Sunday, January 27, 2013

The Curious Curse of "Django Unchained"


I couldn't help but notice a newly forged body of criticism towards Django Unchained, the antebellum southwestern spaghetti by Quentin Tarantino, another masterpiece if I may. I've heard it in many voices, I've read it in many heartburnt texts, and they seem to suggest that Quentin became suddenly cursed by his darling filmography. Whereas until now the myriad of references, the loudspeaking influences, the flamboyant homages and the twisted pastiche aesthetics, all contributed to the ecstasy of his unique approach to film, Django Unchained made a strange room for sad people complaining about the same things they've been praising all these years.

Now, it is too much referencing. Wearied pastiche. Stop trying to homage stuff. Quit mixing Morricone with RZA. Tarantino knows nothing about western spaghetti or Sergio Corbucci.
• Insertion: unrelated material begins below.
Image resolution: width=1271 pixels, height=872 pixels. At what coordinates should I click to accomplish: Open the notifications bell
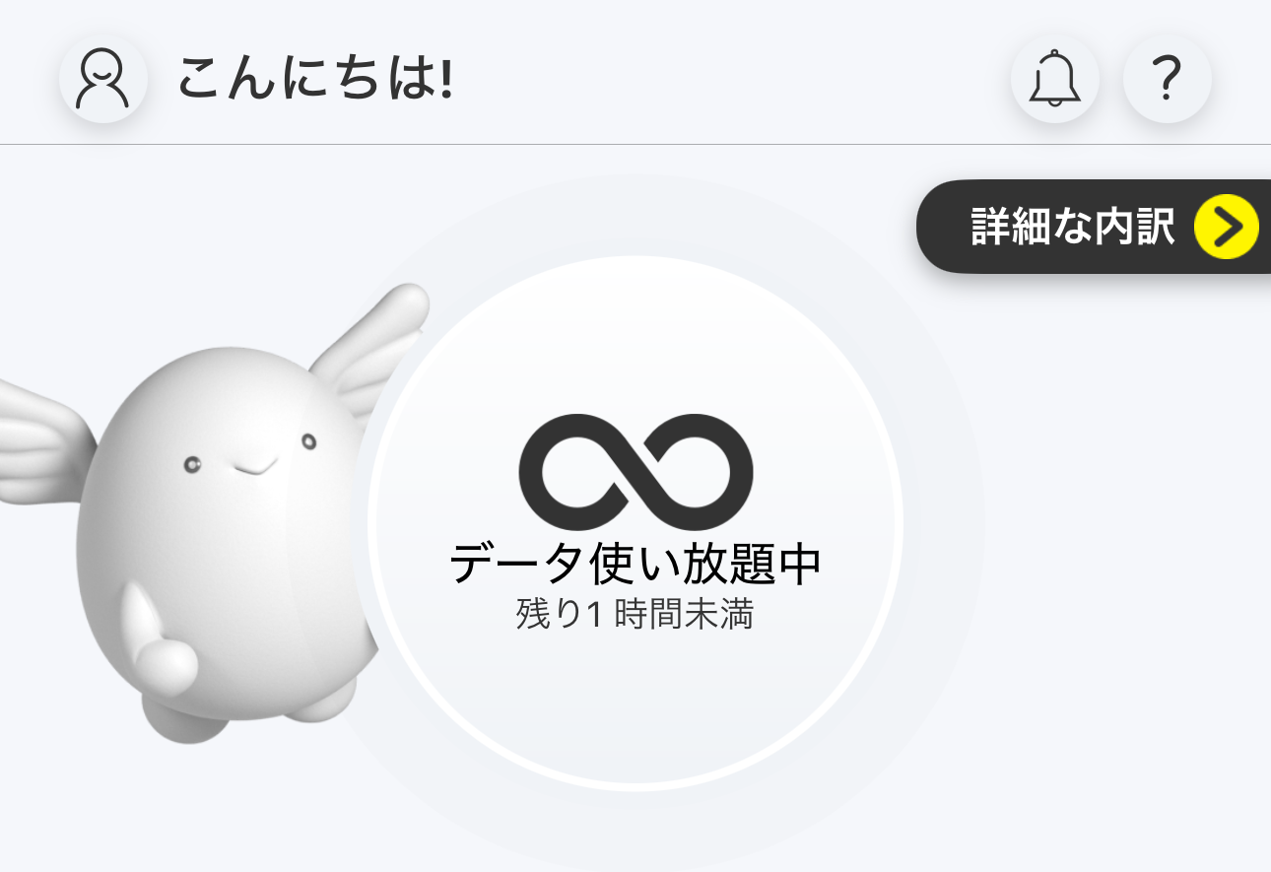pos(1055,79)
What I guess is wrong with these Ambassadors of Paradox is the fact that they can't keep up with Quentin Tarantino. He steals from every movie ever made. By doing that, he breaks the fourth wall and yet is capable to draw you particularly close to his universe. It's a different kind of nearness from that of the classics. It's taking the notion of participating in the story by following character dramatic hypothesis and put it into another dimension. It might not be Lubitsch's 2+2 but some slightly more complicated mathematical operation. Tarantino and the movie merge into an identity and that identity has been watching the very same stuff you have.  You watch the scenes from Reservoir Dogs, Pulp Fiction or Kill Bill and shout "Oh, I know that!", "Oh I got that!", "Oh, I've seen it before!".


The trouble is: it must make some people think they are close not to this identity, but to Quentin, the Director, in a species of symbiotic relationship responsible for moviemaking.

Only this time he exceeded himself. Not in quantity; in quality. He injected whole genre conventions once again, he twisted them, he brought contemporaneity and made historical revisionism, he was so subtle and intelligent, so intense and dynamic, these people couldn't ever bear it. For the first time ever, they couldn't keep up with the benchmarks. They realized Quentin is actually a genius - meaning far, far away from them in terms of making movies. And now they feel abandoned. Forsaken by a man they thought they had gripped in the early nineties but who fortunately races at an unexpected but delightful pace that will leave them waving on the side of the road.